Saturday, February 4, 2012

Shame: A Review



Things are fucked up when your healthiest sexual relationship is with your sister.  Yet, this disturbed dynamic yields one of the most insightful movie treatments of sexuality I have ever seen.  In a movie with little dialogue, exquisitely bleak lighting and acting that  rips your clothes off, Sex is the leading character in this movie.

 Sex is the comforting character, an analgesic, bringing release from the agonizing existential brutality.

Sex is the co-dependent companion that reinforces destructive behavior.

Sex is the store clerk, handling a simple transaction.

Sex is the religious enforcer, bringing down, if not the wrath of God, the wrath of the man in the bar.

Sex is the confidant that shines a bright light on your worst faults, making you feel simultaneously awful and wonderful.

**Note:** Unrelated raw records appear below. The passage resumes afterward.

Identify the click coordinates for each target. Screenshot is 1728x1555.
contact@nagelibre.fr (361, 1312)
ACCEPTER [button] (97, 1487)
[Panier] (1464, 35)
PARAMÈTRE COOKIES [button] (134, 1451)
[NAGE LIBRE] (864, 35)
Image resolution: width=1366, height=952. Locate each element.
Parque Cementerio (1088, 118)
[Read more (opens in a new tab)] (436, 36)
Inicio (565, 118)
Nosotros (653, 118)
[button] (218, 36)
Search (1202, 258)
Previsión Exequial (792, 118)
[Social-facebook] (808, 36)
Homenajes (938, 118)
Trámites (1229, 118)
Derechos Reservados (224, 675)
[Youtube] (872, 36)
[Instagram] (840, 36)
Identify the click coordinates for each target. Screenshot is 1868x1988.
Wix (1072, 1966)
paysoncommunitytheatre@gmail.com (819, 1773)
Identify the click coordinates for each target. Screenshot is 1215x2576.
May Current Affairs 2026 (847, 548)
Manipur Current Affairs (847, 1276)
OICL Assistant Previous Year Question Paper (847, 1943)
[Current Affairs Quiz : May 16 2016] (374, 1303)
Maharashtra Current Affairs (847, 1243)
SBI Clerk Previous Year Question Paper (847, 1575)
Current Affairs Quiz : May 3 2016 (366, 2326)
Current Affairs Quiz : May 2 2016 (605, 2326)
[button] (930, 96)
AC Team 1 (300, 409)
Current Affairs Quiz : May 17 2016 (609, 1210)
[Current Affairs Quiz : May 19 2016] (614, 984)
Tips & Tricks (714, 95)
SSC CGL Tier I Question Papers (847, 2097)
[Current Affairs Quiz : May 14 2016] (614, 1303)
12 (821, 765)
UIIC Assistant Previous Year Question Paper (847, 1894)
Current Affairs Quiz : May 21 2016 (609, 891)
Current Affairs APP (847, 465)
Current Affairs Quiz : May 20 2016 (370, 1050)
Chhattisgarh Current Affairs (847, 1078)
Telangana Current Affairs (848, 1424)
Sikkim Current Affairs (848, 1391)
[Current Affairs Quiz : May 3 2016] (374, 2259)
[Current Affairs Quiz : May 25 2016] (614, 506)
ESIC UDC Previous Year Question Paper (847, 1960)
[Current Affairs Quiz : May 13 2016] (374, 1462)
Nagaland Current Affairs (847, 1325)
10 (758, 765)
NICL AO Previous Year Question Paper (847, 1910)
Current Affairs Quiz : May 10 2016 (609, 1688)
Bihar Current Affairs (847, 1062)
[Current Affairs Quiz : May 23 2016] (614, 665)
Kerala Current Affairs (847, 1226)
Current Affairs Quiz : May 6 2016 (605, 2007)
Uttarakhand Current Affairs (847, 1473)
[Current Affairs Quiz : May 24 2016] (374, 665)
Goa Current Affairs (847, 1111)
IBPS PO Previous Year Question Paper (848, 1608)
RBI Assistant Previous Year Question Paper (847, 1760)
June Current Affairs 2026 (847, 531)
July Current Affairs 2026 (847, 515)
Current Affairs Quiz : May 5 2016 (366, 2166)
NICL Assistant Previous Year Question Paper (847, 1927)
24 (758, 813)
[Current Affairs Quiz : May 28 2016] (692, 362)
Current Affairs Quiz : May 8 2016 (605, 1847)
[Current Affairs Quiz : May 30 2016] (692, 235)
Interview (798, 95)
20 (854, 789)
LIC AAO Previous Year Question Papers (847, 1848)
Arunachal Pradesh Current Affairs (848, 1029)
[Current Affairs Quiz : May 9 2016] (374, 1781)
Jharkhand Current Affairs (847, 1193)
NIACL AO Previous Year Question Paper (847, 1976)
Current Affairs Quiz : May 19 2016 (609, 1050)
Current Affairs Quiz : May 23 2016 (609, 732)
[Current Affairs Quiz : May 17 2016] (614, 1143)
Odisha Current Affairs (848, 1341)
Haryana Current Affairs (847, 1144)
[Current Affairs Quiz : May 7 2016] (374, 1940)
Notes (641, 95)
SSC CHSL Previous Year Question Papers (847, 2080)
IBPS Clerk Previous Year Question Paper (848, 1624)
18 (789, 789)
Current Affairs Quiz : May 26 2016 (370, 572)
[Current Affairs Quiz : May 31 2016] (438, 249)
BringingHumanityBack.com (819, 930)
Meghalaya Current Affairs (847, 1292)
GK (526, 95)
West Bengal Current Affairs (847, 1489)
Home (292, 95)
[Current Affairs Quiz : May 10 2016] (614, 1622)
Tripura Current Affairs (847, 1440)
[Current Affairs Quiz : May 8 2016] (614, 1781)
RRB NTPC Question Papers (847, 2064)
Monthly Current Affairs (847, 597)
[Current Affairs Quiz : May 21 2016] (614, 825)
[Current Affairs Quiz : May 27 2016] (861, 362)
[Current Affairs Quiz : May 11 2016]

Sex is the only thing and nothing.

Sex is a reminder of how we begin and how we must all end.

Sex is the act of living, creating, bleeding and  dying.

The characters in this movie have dysfunctional relationships with Sex, but ultimately the shame they feel is the problem, not Sex.  Sex does what it does.  Shame twists and warps and ruins the plenitude that Sex offers.  Sometimes even the worst problems disappear when you shove your face into a lovely ass.